**Testo**
┌────────

Adon ‘olam è un componimento poetico che è entrato a far parte della liturgia, quotidiana e dello Shabbat, probabilmente non prima del XV sec. È possibile sostenere ciò partendo dalla sua omissione nell’Abudarham (che risale circa al 1340). Tuttavia è opportuno segnalare come, pur essendo stato rinvenuto in testi della ghenizà, non ci siano elementi che consentano di individuarne la provenienza o la datazione. La prima apparizione certa del brano è nell’Etz chayim, di Ya’aqov ben Yehudà di Londra, che risale circa al 1286, alla fine della tefillà di Shachrit di Tishà beAv.
Adon ‘olam fa parte di un gruppo di piyiutim, che comprende ad esempio anche l’Iygdal, che fornisce al fedele, anche se non ha particolari conoscenze filosofiche, i rudimenti del pensiero ebraico. Altri componimenti invece, fra i quali ad esempio molte delle zemirot dello Shabbat, attingono dalla tradizione mistica.
Adon ‘olam viene recitato principalmente alla fine della tefillà di musaf di Shabbat e Yom tov, ma il suo uso è molto vario. Molti lo recitano anche all’inizio della tefillà di Shachrit. Probabilmente era originariamente stato ideato per essere recitato la sera prima di andare a letto, per via dell’affermazione, che compare nel penultimo verso, secondo la quale si affida il proprio spirito a D. Alcuni ritenevano corretto persino recitarlo, per via dello stesso motivo, sul letto di morte. A Worms veniva recitato in pubblico solamente a conclusione della tefillà della sera di Kippur. In Marocco invece si usava recitarlo nei matrimoni.

└────────

**Estratti del dataset**
┌────────

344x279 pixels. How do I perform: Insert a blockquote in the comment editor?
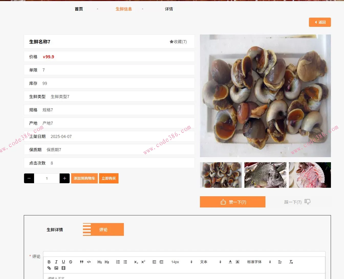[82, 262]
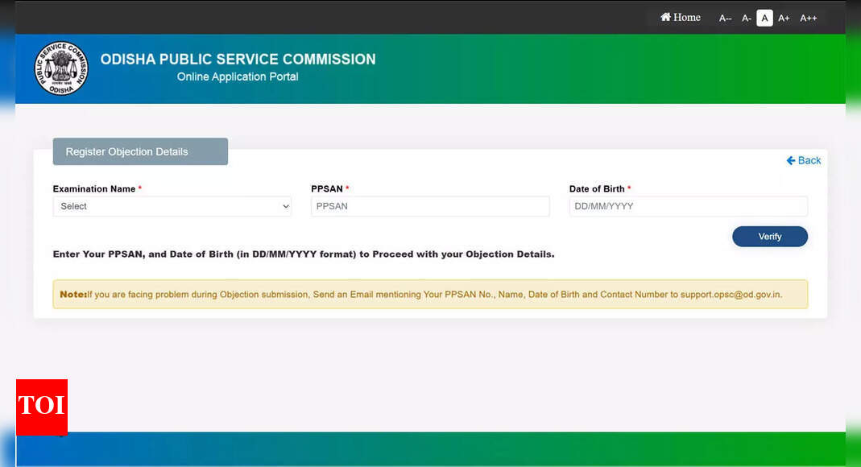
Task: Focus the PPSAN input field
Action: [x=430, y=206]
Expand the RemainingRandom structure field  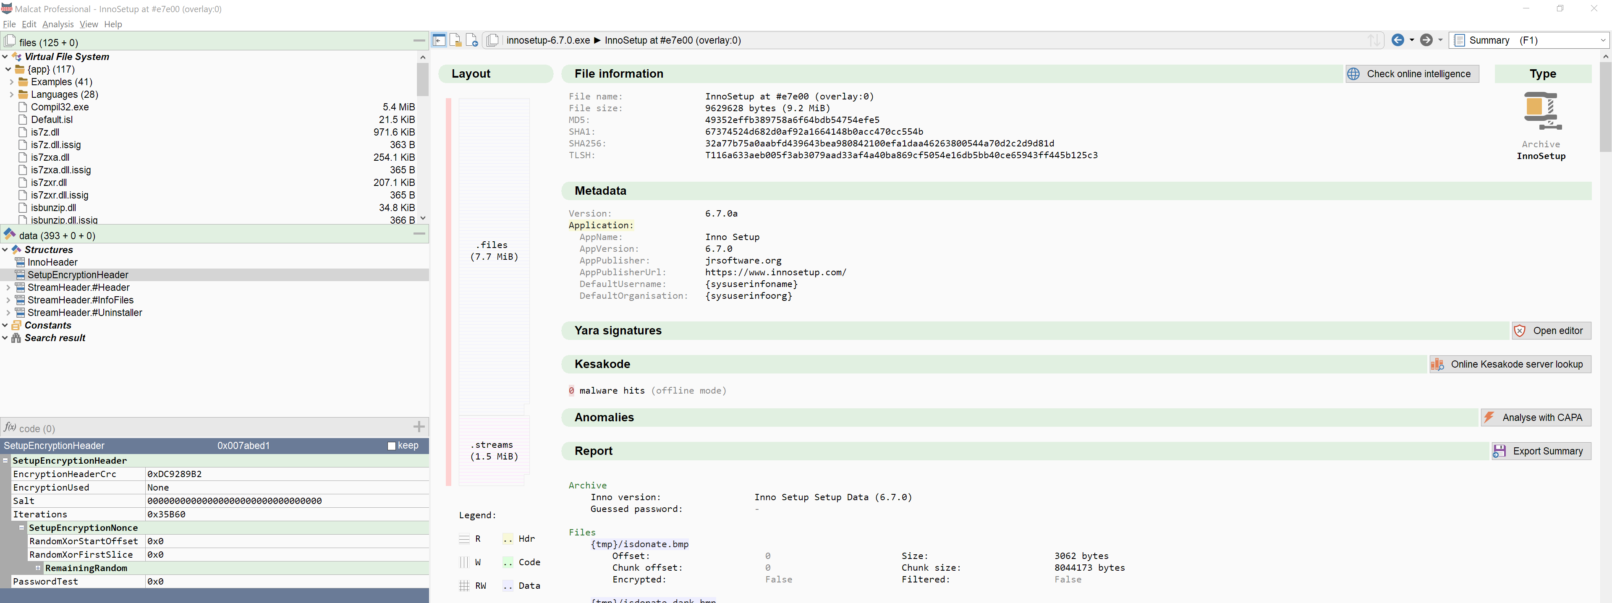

└────────

**Cose da fare**
**a)** Elenca tutti i luoghi geografici nominati nel testo su Adon ‘olam.
**b)** Ricopia parola per parola il brano del testo su Adon ‘olam, partendo dalle parole "Adon ‘olam è" e fermandoti dopo "dalla tradizione mistica.".
**c)** Rispondi a queste domande sul testo su Adon ‘olam:
(i) A quale anno circa risale l’Abudarham?
(ii) Quale altro componimento viene indicato come esempio dello stesso gruppo di piyiutim?
(iii) In quale occasione si usava recitarlo in Marocco?
Le voci riportate sopra non sono necessarie.

**Risposte in ordine**
**a)** Londra, Worms, Marocco

**b)**
Adon ‘olam è un componimento poetico che è entrato a far parte della liturgia, quotidiana e dello Shabbat, probabilmente non prima del XV sec. È possibile sostenere ciò partendo dalla sua omissione nell’Abudarham (che risale circa al 1340). Tuttavia è opportuno segnalare come, pur essendo stato rinvenuto in testi della ghenizà, non ci siano elementi che consentano di individuarne la provenienza o la datazione. La prima apparizione certa del brano è nell’Etz chayim, di Ya’aqov ben Yehudà di Londra, che risale circa al 1286, alla fine della tefillà di Shachrit di Tishà beAv.
Adon ‘olam fa parte di un gruppo di piyiutim, che comprende ad esempio anche l’Iygdal, che fornisce al fedele, anche se non ha particolari conoscenze filosofiche, i rudimenti del pensiero ebraico. Altri componimenti invece, fra i quali ad esempio molte delle zemirot dello Shabbat, attingono dalla tradizione mistica.

**c)**
(i) Circa al 1340.
(ii) L’Iygdal.
(iii) Nei matrimoni.